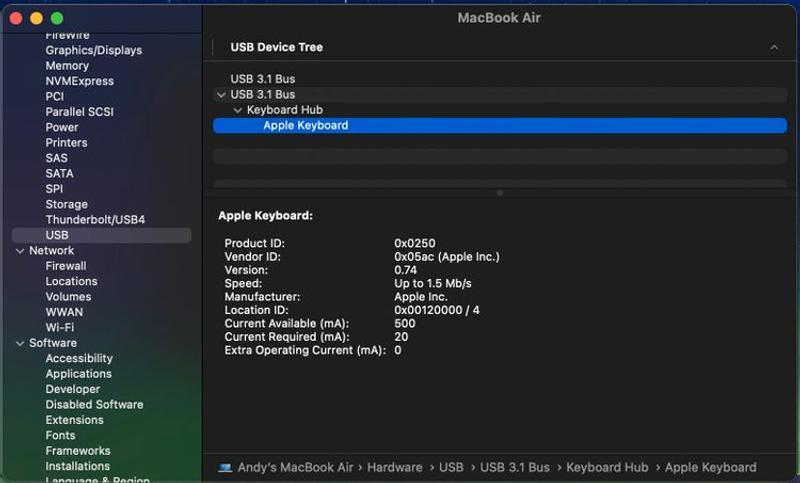The image size is (800, 483).
Task: Select Graphics/Displays in sidebar
Action: click(93, 50)
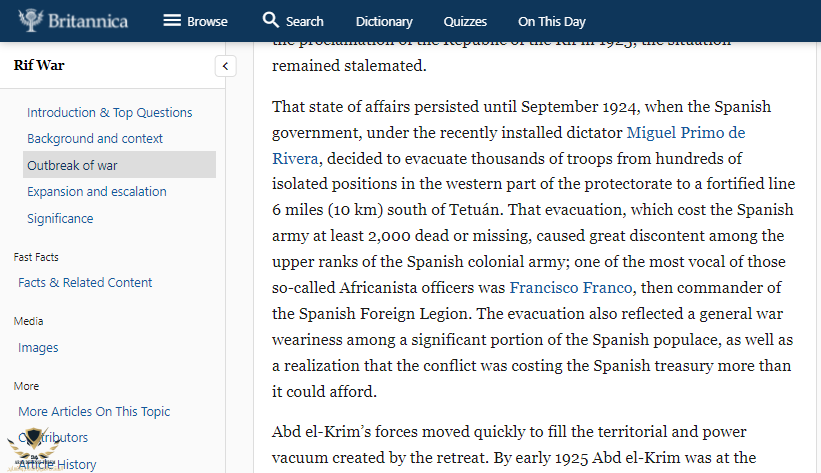Open More Articles On This Topic

click(x=94, y=412)
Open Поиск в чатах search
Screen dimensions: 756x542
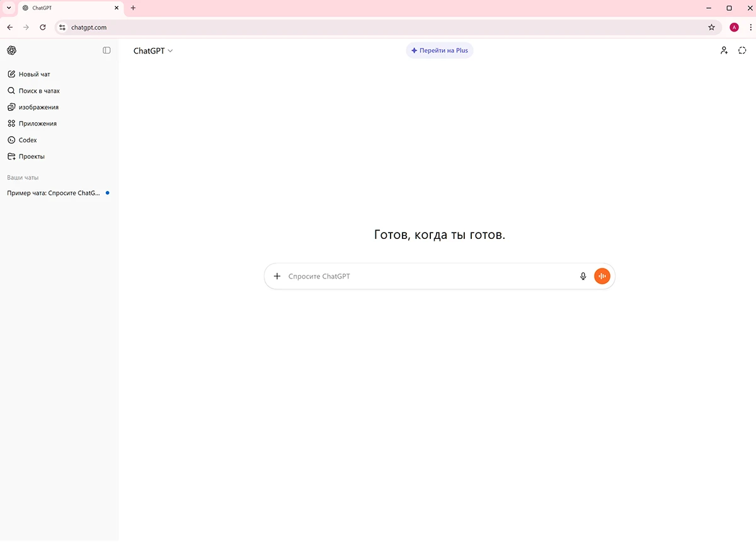pyautogui.click(x=38, y=91)
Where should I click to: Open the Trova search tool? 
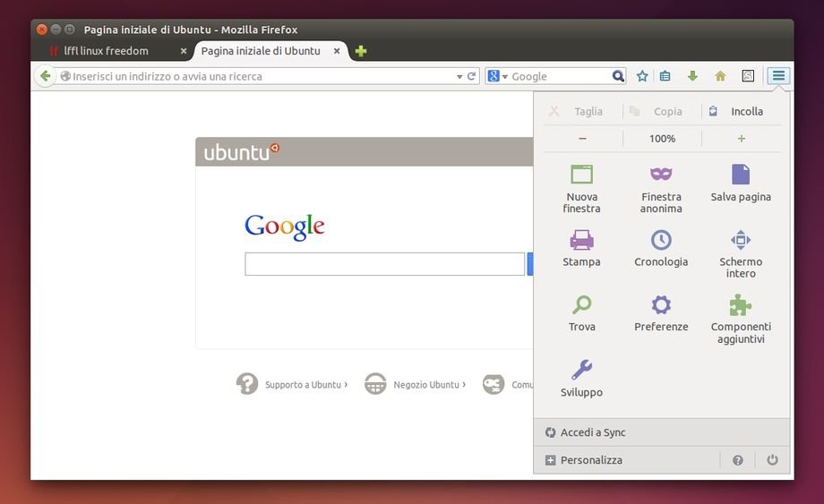coord(581,313)
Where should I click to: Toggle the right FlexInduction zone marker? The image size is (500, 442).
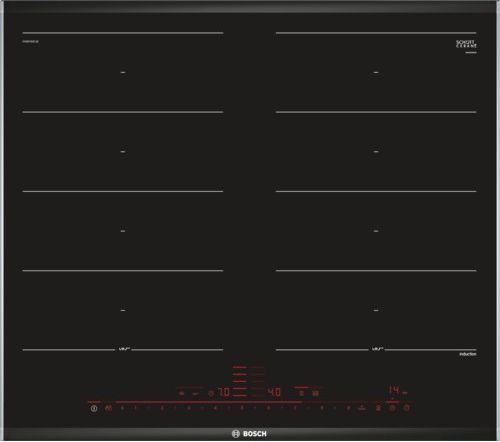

+ + + + + + +

*Activity*
What should appear is an exact reproduction of the lines from the one with "Open Поиск в чатах search" through the end of the material above, and no pictures.

*Written solution*
Open Поиск в чатах search
Screen dimensions: 756x542
pyautogui.click(x=38, y=91)
Where should I click to: Open the Trova search tool? 
coord(581,313)
Where should I click to: Toggle the right FlexInduction zone marker? The image size is (500, 442).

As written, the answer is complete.